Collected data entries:

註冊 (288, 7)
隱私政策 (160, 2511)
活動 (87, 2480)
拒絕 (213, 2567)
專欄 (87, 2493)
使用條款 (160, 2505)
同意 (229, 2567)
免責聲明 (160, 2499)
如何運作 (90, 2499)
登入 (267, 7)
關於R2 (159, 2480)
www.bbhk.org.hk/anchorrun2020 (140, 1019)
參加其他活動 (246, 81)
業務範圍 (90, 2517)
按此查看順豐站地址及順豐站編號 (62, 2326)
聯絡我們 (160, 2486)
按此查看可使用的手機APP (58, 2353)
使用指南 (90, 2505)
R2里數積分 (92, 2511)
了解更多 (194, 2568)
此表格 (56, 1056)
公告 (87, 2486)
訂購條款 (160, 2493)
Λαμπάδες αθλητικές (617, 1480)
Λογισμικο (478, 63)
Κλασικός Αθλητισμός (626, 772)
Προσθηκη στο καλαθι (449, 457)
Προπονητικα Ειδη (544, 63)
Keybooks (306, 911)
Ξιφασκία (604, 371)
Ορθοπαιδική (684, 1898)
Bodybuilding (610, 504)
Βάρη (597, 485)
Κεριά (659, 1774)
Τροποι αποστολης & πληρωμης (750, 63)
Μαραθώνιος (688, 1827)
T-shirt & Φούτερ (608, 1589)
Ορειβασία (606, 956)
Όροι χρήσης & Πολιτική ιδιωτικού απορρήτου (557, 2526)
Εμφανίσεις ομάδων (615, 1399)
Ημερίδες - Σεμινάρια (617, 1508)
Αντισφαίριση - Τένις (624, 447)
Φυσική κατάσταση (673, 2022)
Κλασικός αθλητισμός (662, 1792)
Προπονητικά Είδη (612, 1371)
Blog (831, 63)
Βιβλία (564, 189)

*TRY IT*.
Reproduce every record in full, keeping each one exactly as it reads.

*RESPONSE TO THIS TASK*.
註冊 (288, 7)
隱私政策 (160, 2511)
活動 (87, 2480)
拒絕 (213, 2567)
專欄 (87, 2493)
使用條款 (160, 2505)
同意 (229, 2567)
免責聲明 (160, 2499)
如何運作 (90, 2499)
登入 (267, 7)
關於R2 (159, 2480)
www.bbhk.org.hk/anchorrun2020 (140, 1019)
參加其他活動 (246, 81)
業務範圍 (90, 2517)
按此查看順豐站地址及順豐站編號 (62, 2326)
聯絡我們 (160, 2486)
按此查看可使用的手機APP (58, 2353)
使用指南 (90, 2505)
R2里數積分 (92, 2511)
了解更多 (194, 2568)
此表格 (56, 1056)
公告 (87, 2486)
訂購條款 (160, 2493)
Λαμπάδες αθλητικές (617, 1480)
Λογισμικο (478, 63)
Κλασικός Αθλητισμός (626, 772)
Προσθηκη στο καλαθι (449, 457)
Προπονητικα Ειδη (544, 63)
Keybooks (306, 911)
Ξιφασκία (604, 371)
Ορθοπαιδική (684, 1898)
Bodybuilding (610, 504)
Βάρη (597, 485)
Κεριά (659, 1774)
Τροποι αποστολης & πληρωμης (750, 63)
Μαραθώνιος (688, 1827)
T-shirt & Φούτερ (608, 1589)
Ορειβασία (606, 956)
Όροι χρήσης & Πολιτική ιδιωτικού απορρήτου (557, 2526)
Εμφανίσεις ομάδων (615, 1399)
Ημερίδες - Σεμινάρια (617, 1508)
Αντισφαίριση - Τένις (624, 447)
Φυσική κατάσταση (673, 2022)
Κλασικός αθλητισμός (662, 1792)
Προπονητικά Είδη (612, 1371)
Blog (831, 63)
Βιβλία (564, 189)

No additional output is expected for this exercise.